A Git guide

There a huge number of introductions and tutorials about git on the internet. Some good examples:

And there are some handy manpages, too:

man gittutorial
man gittutorial-2
man gitworkflows

2. Example of how development could be done

DataSHIELD code is stored on Github. Github has its own useful guides for development and contributing to open-source projects. Here you can find more information about 'pull requests', which is one way of contributing to DataSHIELD development.

Some basic setup

First, ensure git knows who you are:

git config --global user.name "Your Name"
git config --global user.email "me@example.com"

1. Pull from the repository

Make sure are up-to-date with the latest changes (and remember you may want to pull all the repositories). The first time you need to clone the repository where the repository origin is its web address. Subsequent updates can be done with pull.

git clone https://github.com/....
git pull --rebase origin

The repository will be cloned or pulled into the directory from which the command is run.

2. Create a private branch off a public branch.

By default you will be on whichever branch you were last working on. You can check what branches exist by running the following in the copy of the repository on your computer:

git branch -a

You'll see that this lists both local and remote branches. The remote branches belong to origin.

We shouldn't work on master. Instead switch to dev:

git checkout dev

Note, this assumes there is a dev branch. If dev doesn't exist, then you can create it and move to it in one command by

git checkout -b dev

In fact, working on dev might get messy. So create a new branch that is a copy of dev, that you can safely make a mess of:

git checkout -b messydev

3. Regularly commit your work to this private branch.

Now make all the changes you want, test it works etc etc. If you finish some part of what you're doing, or you want to 'save' your edits up to that point, you can save (that is, 'commit') the change. But first, you might want to check exactly which files you've changed:

git status

Or, to see exactly which parts of the files you've changed:

git diff HEAD

You don't have to commit everything at once, if you've made multiple changes that are not logically related to each other. To pick the files you want (i.e. to 'stage' them):

git add <file1> <file2>


git add --all

If you want to see the difference between only those files that you have staged (i.e. run `git add` on) then simply pass the staged flag:

git diff HEAD --staged

This can be very useful when using the commands below to stage only some of the changes within a file.
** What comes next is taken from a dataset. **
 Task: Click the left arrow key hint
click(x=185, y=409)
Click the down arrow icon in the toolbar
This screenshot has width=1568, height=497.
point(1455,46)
If there are multiple, logically independent changes within a single file then you can split those by:

git add --patch

Then, to commit those files you've added:

git commit -s -m '<explanation of changes>'

The '-s' option adds a nice little "signed-off by: <your name>" at the bottom of the commit message.
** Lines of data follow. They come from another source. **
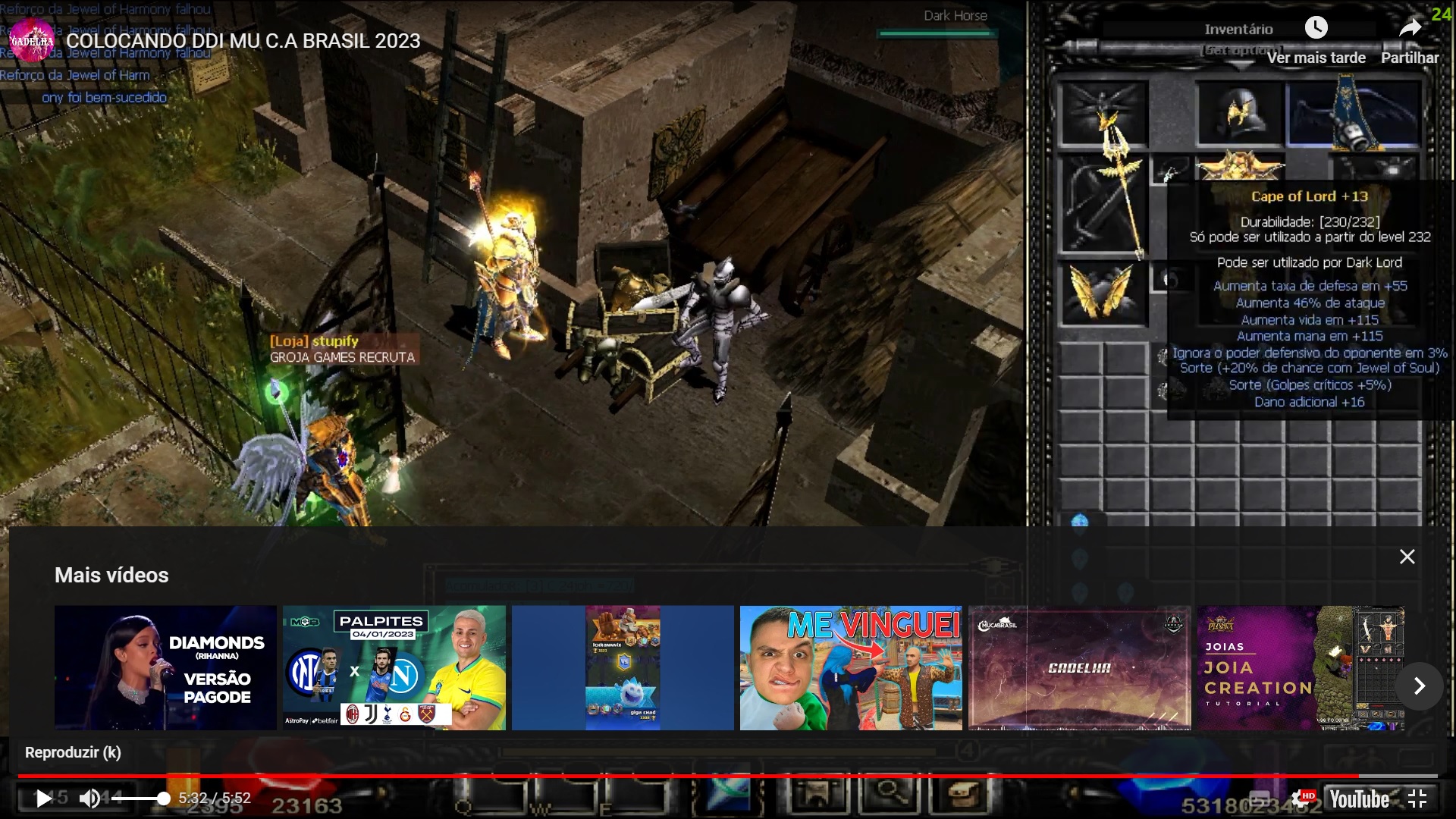Click the play button
1456x819 pixels.
(x=43, y=799)
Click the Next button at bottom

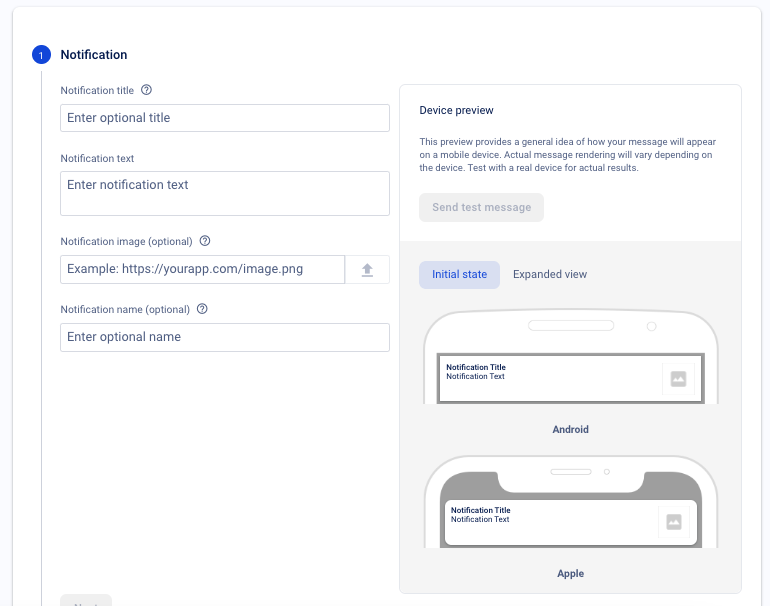pos(86,601)
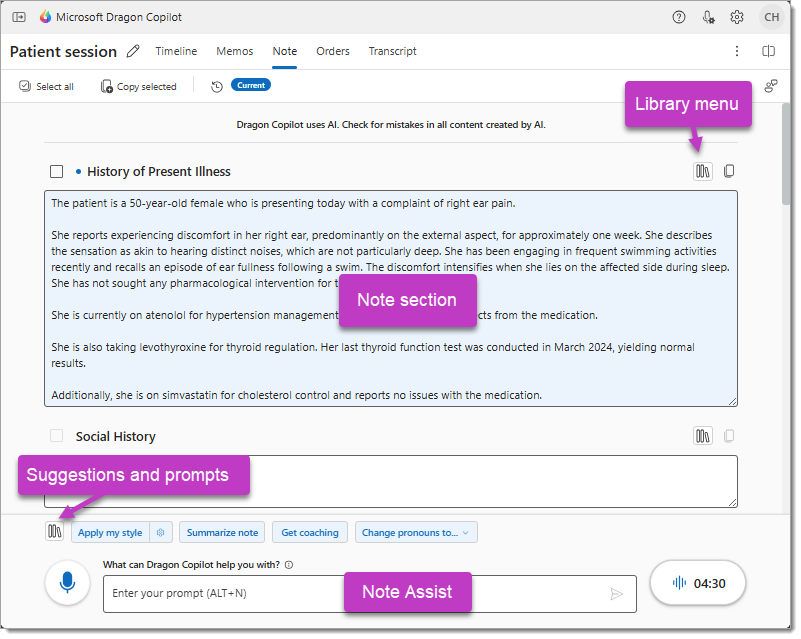Open the Social History library menu icon
This screenshot has width=801, height=639.
(x=703, y=436)
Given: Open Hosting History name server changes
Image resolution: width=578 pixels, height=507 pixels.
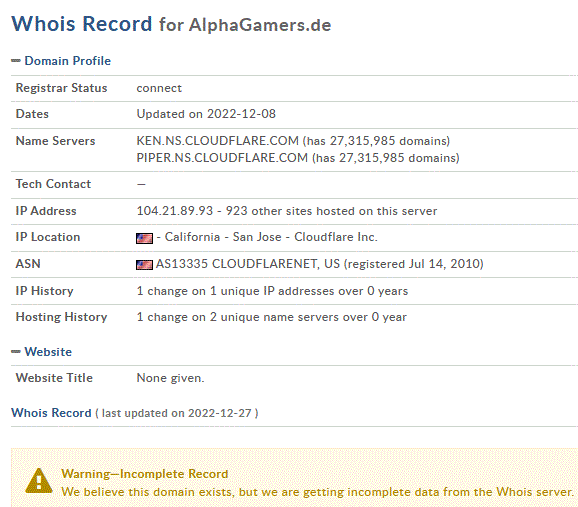Looking at the screenshot, I should 272,317.
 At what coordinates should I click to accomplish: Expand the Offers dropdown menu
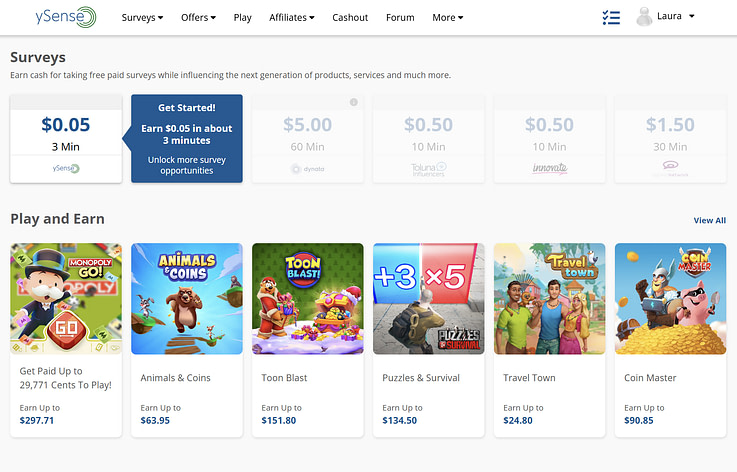click(x=198, y=17)
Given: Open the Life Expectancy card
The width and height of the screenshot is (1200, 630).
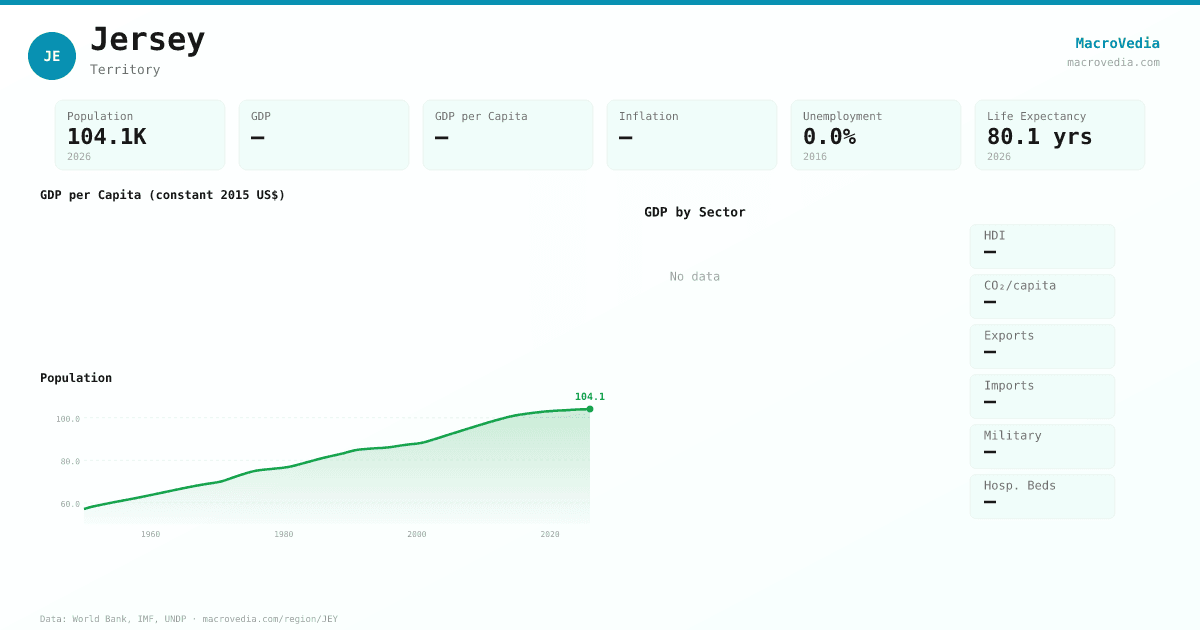Looking at the screenshot, I should [x=1060, y=135].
The '-m' flag is not optional, it is the message that describes the commit.

If you want to add everything and commit it in one step, you can:

git commit -am '<commit message>'

And if you want to edit the message you wrote for the last commit you made:

git commit --amend
  • Note, to amend the messages of older commits you can use git rebase -i, see below.
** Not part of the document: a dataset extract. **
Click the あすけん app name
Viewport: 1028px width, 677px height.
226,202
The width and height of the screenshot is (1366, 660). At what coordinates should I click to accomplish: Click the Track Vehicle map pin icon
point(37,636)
4. Once your code is perfect, clean up its history.

You may have made lots of changes and lots of commits on your messydev branch; and so it will be messy. To see just how messy:

git log

If you want more detail about the changes in each commit:

git log -p

If you want less detail and just a summary then:

git log --pretty=oneline

or, for a really pretty summary:

git log --pretty=format:"%C(yellow)%h%Cred%d\\ %Creset%s%Cblue\\ [%cn]" --decorate

You might want to re-order some of these commits, or squash a series of commits together into one, more logical commit:

git rebase -i HEAD~3

This selects the last three commits; you can then choose how to manipulate them. You can specify any number of commits counting backwards from HEAD. However, don't manipulate any of the commits from the dev branch, just those that you have added on your messydev branch. Rebasing is a way of changing the history of what has been done.

Alternatively, you can specify a particular commit to rebase to. So if commit 054966b is 5 commits back from HEAD, then you can select them all 5 with:

git rebase -i 054966b^

Note: The caret '^' at the end of the commit means this commit itself is included in the rebase. If you omitt the caret, then only those commits up to this one will be included in the rebase.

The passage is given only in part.